Madrid, like much of Spain, has evolved past the siesta as we know it- where everything shuts down from 2:00 PM to 4:00 PM or 5:00 PM. Some stores still close, especially markets, but many stay open throughout the day. Yet do not expect to get lunch at 12:00 PM because people will just be ending their merienda, or mid-morning snack (which usually is an amazing pastry and a coffee or for some, a beer). An early lunch in Madrid is 2:00 PM. The same goes for dinner. Many of my favorite restaurants close from 4:00 PM until 8:00 PM, which is the equivalent of a 5:00 PM dinner back in the States. If you really want to blend the blend with the madrileños, try to eat around 9:30 PM.
Pro-tip for dinner: If the place is a “top” restaurant such as “top Italian” or “top Vietnamese” food in Madrid, make sure you make a reservation. Spaniards make plans late, but when they make plans, they lock it in.
2. Brush up on military time.
If its your first time leaving the country, it might come as a surprise that many other countries use military time, or the 24 hours clock, to differentiate between morning and afternoon. For instance, in Spain if you want to go to a movie and you’re looking at the times, 11:00 means 11:00 in the morning while 23:00 means 11:00 in the evening. Depending on how you’re communicating with someone, you should also specify. When I was looking for apartments for the Spring semester I would always indicate the time in military time, saying 16:00 instead of 4:00 PM. Even when talking to someone you may have to specify if you mean the evening or the morning, but it depends on the context.
Pro-tip for telling time: While the basic rule for military time is to simply subtract 12 from afternoon time (14:00-12= 2:00 PM), it helps to adjust if you switch your phone and electronics to the 24 hour clock. Very useful during those first few jet-lagged days.

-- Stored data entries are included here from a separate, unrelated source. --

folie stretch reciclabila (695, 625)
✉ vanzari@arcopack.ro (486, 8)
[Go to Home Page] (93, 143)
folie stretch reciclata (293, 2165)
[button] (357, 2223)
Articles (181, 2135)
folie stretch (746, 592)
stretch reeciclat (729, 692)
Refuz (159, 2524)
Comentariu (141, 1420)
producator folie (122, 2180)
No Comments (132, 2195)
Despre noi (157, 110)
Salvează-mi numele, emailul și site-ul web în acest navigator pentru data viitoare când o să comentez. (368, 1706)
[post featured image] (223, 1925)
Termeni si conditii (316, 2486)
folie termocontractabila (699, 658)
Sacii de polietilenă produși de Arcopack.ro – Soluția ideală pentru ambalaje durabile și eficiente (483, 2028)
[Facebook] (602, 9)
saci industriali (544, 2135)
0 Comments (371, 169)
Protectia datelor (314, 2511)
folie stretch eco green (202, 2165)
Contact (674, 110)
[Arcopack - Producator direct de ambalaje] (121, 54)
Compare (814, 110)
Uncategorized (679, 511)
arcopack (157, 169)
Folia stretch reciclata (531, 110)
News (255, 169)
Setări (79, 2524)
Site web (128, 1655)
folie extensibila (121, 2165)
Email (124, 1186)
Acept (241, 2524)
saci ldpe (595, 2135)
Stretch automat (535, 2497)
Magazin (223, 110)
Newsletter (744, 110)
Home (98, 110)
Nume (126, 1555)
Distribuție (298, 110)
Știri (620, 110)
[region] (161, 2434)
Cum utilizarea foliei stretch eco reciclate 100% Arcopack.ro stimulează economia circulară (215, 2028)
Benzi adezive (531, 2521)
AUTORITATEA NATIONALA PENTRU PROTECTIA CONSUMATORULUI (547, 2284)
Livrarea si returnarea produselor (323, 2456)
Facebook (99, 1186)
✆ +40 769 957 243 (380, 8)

3. The Gospel of Vale and No pasa nada
While Spaniards have the stereotype of being very passionate, loud and even blunt, they also have a very strange ability to be relaxed and flexible, especially when it comes to being punctual or things out of their control. The Gospel of Vale as I have dubbed it, is about saying vale, which is the equivalent of okay in Spain, just as often as a Spaniard would. While this seems complicated, it’s all about mastering the different intonations. There’s the sarcastic vale, the triple vale, and the ever-important questioning vale? It’s almost a lifestyle.
The second Gospel is of no pasa nada, which literally means, “nothing will happen”, but in the sense of “don’t worry about it”. Where would one hear this phrase? Well, if you need to break a 50 euro bill (which is all the ATM’s seem to give out), and you’re lucky enough to walk into a restaurant or store with a nice cashier or waiter (and you really need a lot of luck for that one) who will break your 50, you might get a “no pasa nada” after asking them. If someone accidently trips over you in the Metro, you can show off after they say “Disculpame” or “Perdoname” (both mean “excuse me”) by answering “no pasa nada”. It’s not as commonly used as vale, but it is one of the nuances that Spaniards would appreciate.
Pro-tip for Spanish nuances: If you really want to get fancy and fit in, you should learn how to fit in “joder” into everyday speech. While it doesn’t carry the same vulgarity as in other parts of the Spanish-speaking world, it’s still not the nicest word to say. If you feel wrong saying “joder” as often as Spaniards do, I would suggest using what the elementary school kids use as a substitute: simply “jo” (pronounced “ho”), “jomama” or “jolines”.
Madrileños are very funny, and I can’t imagine studying anywhere else. As a general recommendation, I would suggest reading Ghosts of Spain: Travels Through Spain and Its Silent Past by Giles Tremlett before traveling to Spain for an extensive period of time. I read it this past summer, and it definitely gave me a general basis on Spanish culture as well as Spanish life. Most importantly, remember to keep an open mind when traveling in Madrid and all of Spain, vale?